NEW 1,3-DIHIDROXYACRIDONE DERIVATES: SYNTHESIS AND EVALUATION AS AKT INHIBITORS OF SIGNALING PATHWAY IN SKELETAL MUSCLE CELLS

GONZALEZ AGUSTINA; IRAZOQUI, A. PAULA; MENÉNDEZ, CINTIA A.; STEINGRUBER SEBASTIÁN; APPIGNANESI GUSTAVO; BUITRAGO C; GERBINO, DARÍO C.

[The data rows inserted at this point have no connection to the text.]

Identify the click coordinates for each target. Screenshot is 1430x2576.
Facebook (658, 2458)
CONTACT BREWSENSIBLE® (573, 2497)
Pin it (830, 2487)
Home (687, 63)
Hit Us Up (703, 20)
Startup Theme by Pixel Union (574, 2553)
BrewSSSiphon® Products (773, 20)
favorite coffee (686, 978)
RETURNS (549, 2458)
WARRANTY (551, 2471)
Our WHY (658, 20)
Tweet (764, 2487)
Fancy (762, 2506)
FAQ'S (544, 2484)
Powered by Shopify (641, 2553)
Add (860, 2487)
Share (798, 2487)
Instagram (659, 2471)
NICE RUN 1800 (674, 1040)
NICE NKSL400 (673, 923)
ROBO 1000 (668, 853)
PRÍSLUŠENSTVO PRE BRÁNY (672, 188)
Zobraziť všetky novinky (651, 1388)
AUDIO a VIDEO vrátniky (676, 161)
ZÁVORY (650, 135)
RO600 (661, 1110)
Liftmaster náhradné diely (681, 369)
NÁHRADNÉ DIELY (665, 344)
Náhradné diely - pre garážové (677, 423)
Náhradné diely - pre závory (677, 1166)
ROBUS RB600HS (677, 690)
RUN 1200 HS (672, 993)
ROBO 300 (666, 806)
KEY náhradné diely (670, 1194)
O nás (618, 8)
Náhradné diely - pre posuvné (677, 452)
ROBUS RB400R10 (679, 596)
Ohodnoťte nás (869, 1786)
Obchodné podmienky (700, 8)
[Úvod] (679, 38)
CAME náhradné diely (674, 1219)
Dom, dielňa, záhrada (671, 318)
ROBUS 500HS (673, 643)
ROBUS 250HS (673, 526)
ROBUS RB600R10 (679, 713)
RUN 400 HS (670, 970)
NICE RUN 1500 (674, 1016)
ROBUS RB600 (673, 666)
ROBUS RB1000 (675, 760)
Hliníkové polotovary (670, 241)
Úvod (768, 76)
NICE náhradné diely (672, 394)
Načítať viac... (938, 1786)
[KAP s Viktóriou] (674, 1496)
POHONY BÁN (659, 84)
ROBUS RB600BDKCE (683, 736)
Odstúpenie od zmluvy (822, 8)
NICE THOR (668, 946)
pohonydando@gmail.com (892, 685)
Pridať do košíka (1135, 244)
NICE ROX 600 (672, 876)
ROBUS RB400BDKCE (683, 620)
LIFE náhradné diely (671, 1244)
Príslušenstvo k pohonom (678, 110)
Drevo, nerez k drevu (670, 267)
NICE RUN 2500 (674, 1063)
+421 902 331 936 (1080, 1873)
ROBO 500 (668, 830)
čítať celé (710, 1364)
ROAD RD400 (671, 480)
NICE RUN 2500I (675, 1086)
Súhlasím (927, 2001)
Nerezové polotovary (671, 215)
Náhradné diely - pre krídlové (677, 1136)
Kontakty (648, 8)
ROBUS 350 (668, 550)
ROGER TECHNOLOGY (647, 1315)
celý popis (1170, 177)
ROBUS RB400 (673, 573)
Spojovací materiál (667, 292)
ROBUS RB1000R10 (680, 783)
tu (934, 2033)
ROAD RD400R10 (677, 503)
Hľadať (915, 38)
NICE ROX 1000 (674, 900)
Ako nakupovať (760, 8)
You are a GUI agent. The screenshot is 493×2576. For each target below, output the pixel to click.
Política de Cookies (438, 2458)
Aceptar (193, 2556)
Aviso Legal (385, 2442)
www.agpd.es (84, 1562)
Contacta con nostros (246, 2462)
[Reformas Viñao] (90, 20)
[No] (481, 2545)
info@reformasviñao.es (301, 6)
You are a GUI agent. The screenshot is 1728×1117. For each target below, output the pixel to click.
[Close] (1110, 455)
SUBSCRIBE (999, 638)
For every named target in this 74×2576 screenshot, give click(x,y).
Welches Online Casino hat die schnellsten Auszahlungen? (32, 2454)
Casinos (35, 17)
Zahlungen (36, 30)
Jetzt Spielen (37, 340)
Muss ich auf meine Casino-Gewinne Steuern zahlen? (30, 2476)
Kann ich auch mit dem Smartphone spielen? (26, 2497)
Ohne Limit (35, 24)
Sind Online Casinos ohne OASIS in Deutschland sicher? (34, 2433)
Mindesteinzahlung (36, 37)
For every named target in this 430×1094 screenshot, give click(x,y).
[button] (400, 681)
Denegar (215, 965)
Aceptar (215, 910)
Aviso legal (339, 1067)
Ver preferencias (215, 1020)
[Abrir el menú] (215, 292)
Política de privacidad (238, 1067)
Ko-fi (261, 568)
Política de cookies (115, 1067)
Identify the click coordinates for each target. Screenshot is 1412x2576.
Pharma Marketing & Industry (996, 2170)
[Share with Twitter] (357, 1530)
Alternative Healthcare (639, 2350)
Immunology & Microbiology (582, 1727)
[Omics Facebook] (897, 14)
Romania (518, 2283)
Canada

Congreso; Reunion conjunta SAIC, SAI & FAIC, SAFIS 2022; 2022

PI3K/Akt signaling pathway is crucial in cell growth, survival, and differentiation, and is also involved in tumorigenesis. This route constitutes an alternative and attractive therapeutic target for the development of new antitumor agents. An interesting strategy applied to the discovery of new drugs consists of the use of so-called "privileged structures" such as acridones (dibenzo-4-pyridones) and their congeners, which represent a biocompatible system against different biological targets. Based on the acridone scaffold, four new prototypes (named 3a-3d) were efficiently synthesized following simple operating procedures and subsequently biologically tested in skeletal muscle (C2C12) and rhabdomyosarcoma (RD) cells. Our results showed no significant change in the number of viable cell (staining with Trypan blue and counted in a Neubauer chamber) when they were treated with the compounds (1 µM) for 24 or 48 hours. Western blot assays revealed that acridone derivatives 3a-3d (0.5 µM) effectively inhibited Akt activation in C2C12 at 24 h, whereas only 3a and 3b compounds at 1 µM were efficient in inhibiting Akt. RD cells showed a different response pattern. These cells treated with 3a (0.5 µM), 3b (0.5 µM) or 3d (0.5 or 1 µM) for 24 h showed significant inhibition of Akt. Furthermore, 3a-3d (1 µM) were highly successful inhibiting Akt phosphorylation at 48 h of treatment. Biological studies revealed that 3b compound could be considered the most promising prototype for the development of new antitumor agents, as it even has a higher inhibitory effect than LY294002, the well-known commercial Akt inhibitor.